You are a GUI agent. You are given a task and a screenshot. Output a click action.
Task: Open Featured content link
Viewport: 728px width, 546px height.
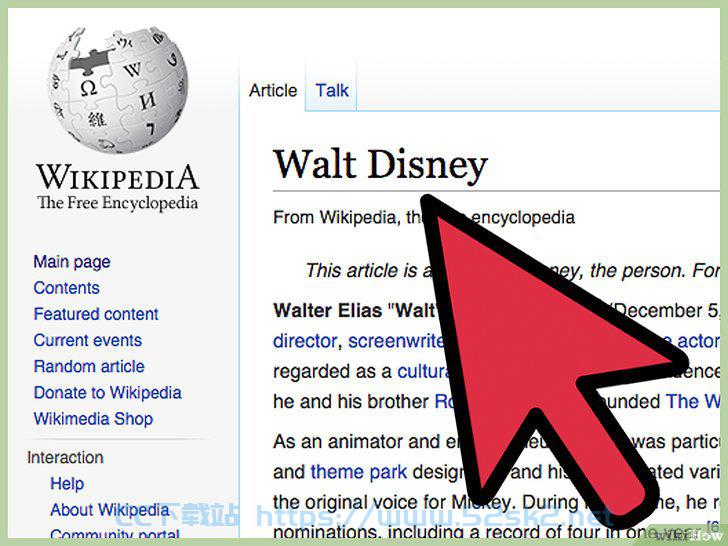[x=96, y=314]
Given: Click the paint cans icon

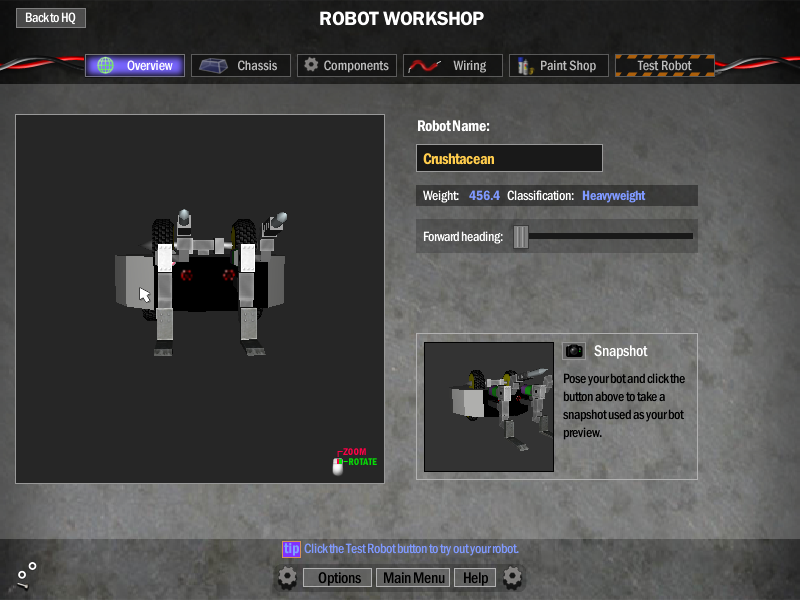Looking at the screenshot, I should click(x=524, y=66).
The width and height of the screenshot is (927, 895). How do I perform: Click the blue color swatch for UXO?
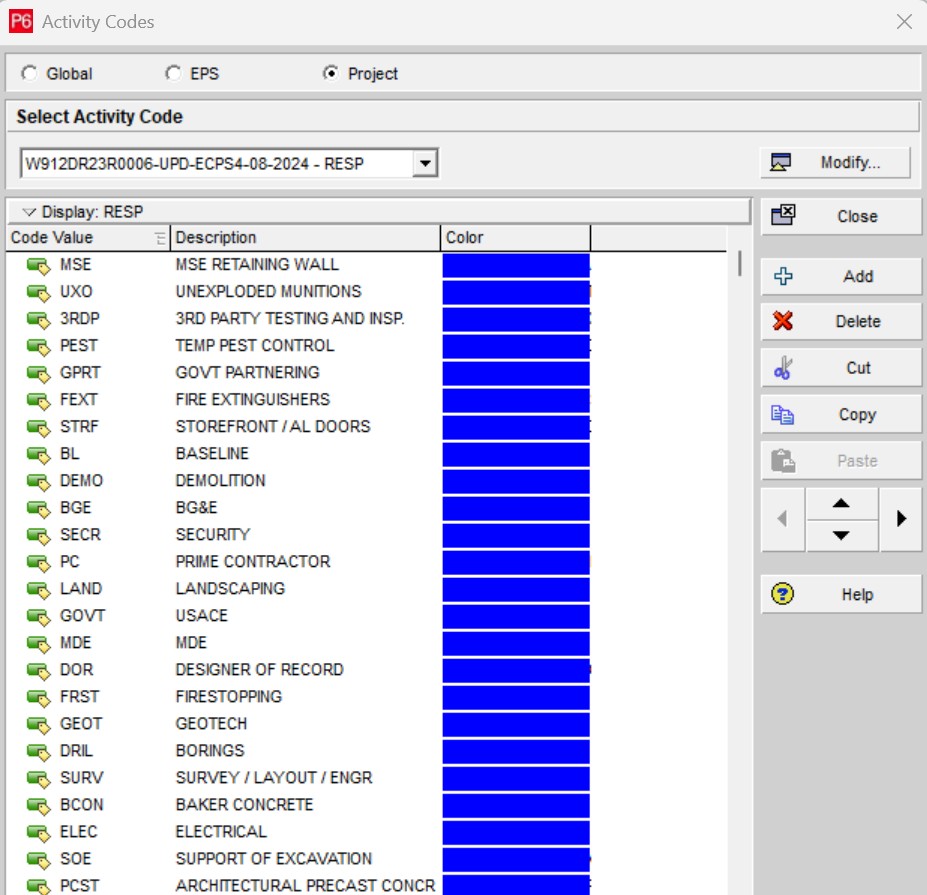coord(516,292)
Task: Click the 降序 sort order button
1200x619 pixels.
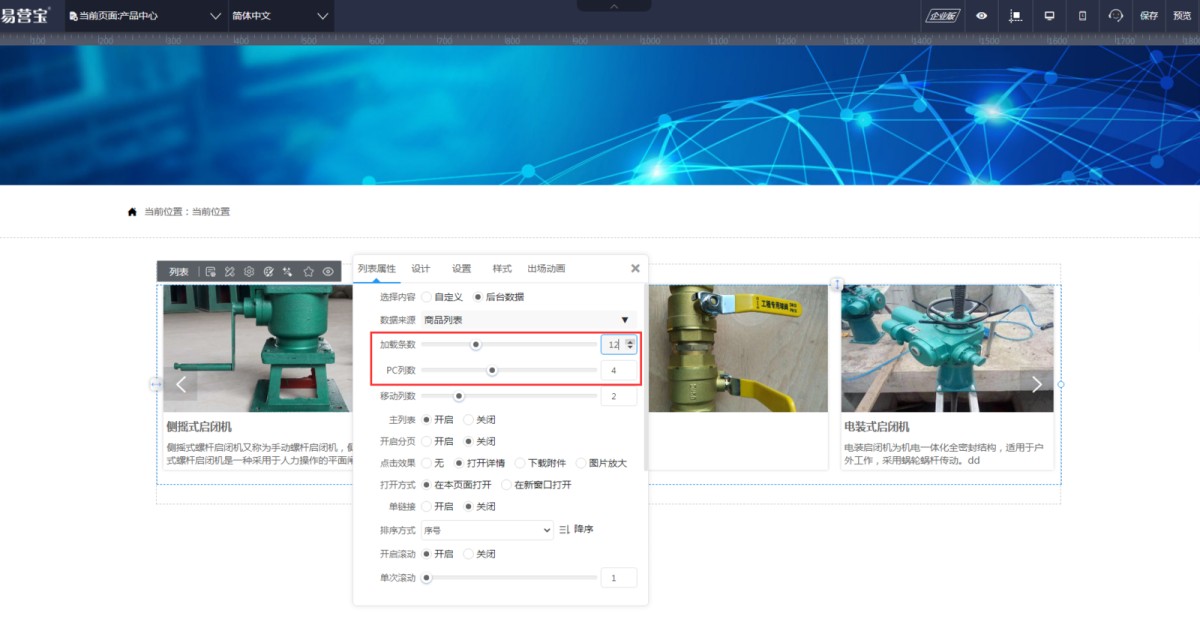Action: pyautogui.click(x=576, y=530)
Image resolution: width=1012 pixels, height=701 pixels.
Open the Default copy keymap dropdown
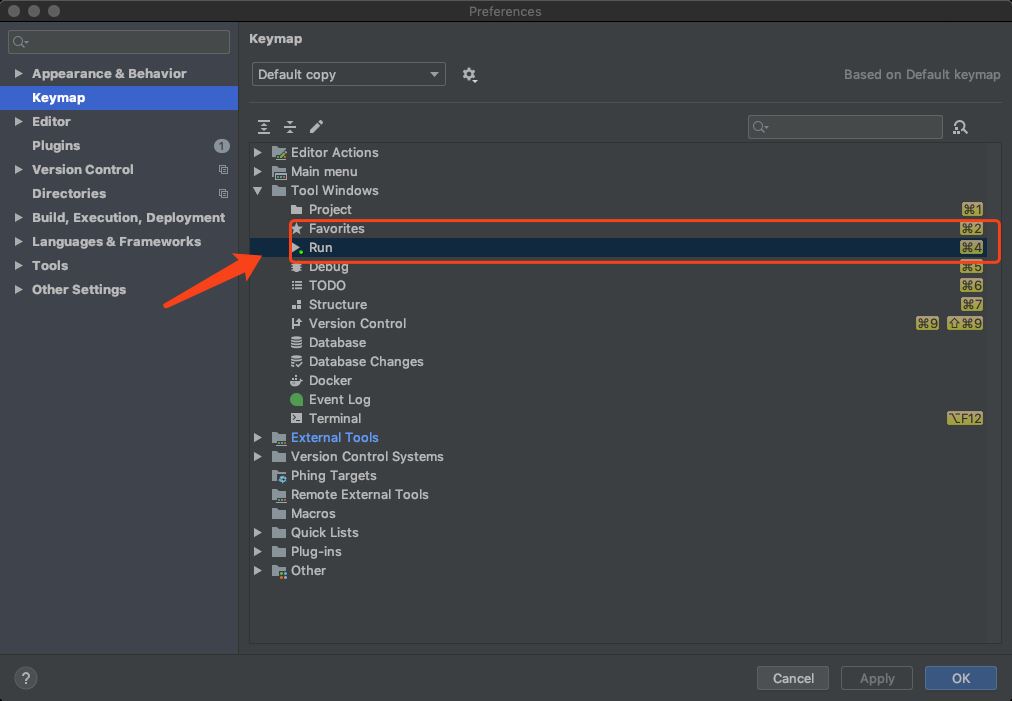pos(348,75)
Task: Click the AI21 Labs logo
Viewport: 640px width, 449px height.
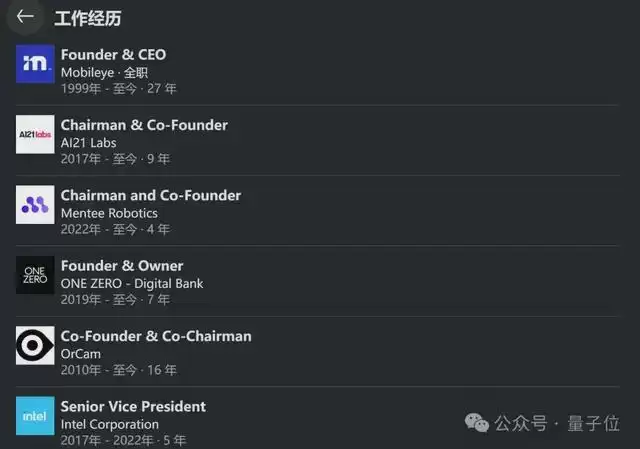Action: [x=35, y=134]
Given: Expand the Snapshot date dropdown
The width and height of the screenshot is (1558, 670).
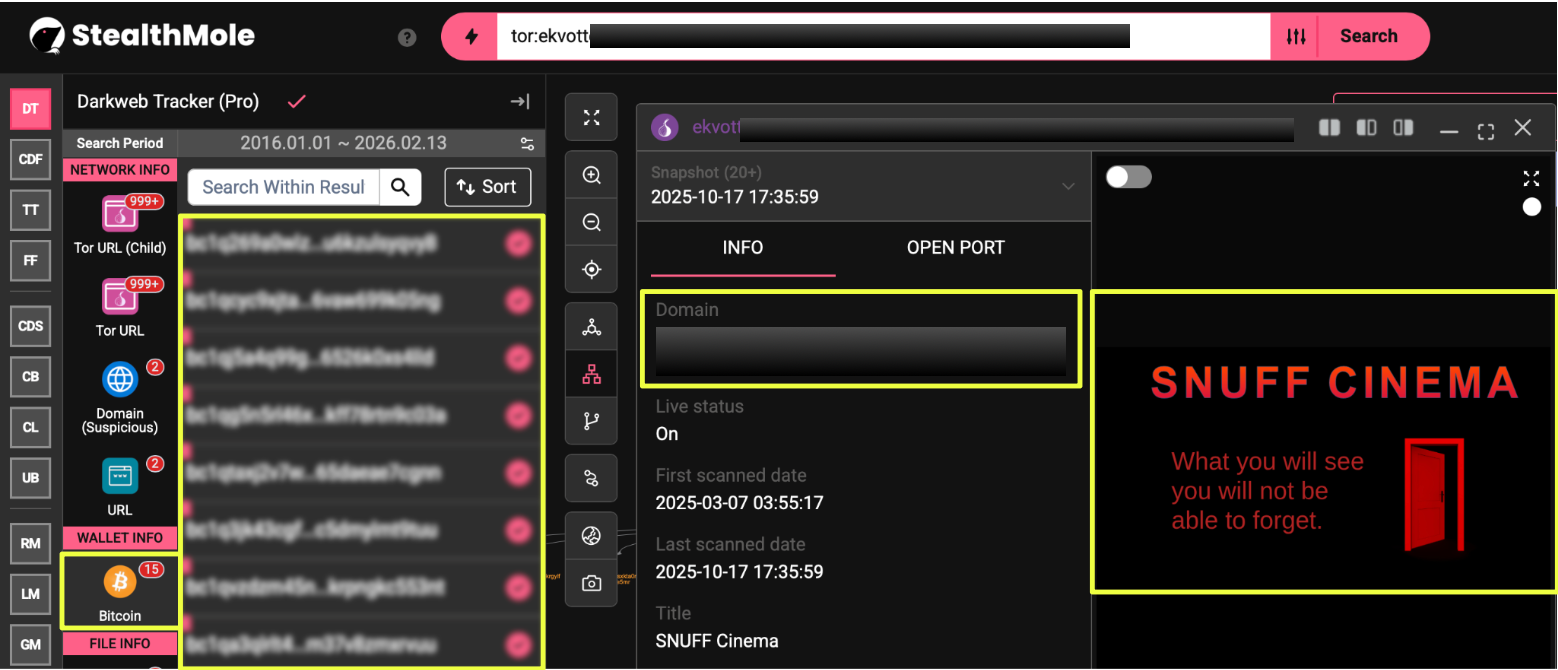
....
▶ [What is required]: Output a verbatim copy of the entries and skip the pictures.

▶ [Answer space]:
You are a GUI agent. You are given a task and a screenshot. Output a click action.
Task: Open Featured content link
Viewport: 728px width, 546px height.
[x=96, y=314]
Given: Click the paint cans icon

Looking at the screenshot, I should click(x=524, y=66).
The width and height of the screenshot is (927, 895). How do I perform: Click the blue color swatch for UXO?
coord(516,292)
Task: Click the 降序 sort order button
1200x619 pixels.
Action: pyautogui.click(x=576, y=530)
Image resolution: width=1012 pixels, height=701 pixels.
Open the Default copy keymap dropdown
pos(348,75)
Task: Click the AI21 Labs logo
Viewport: 640px width, 449px height.
Action: [x=35, y=134]
Given: Expand the Snapshot date dropdown
The width and height of the screenshot is (1558, 670).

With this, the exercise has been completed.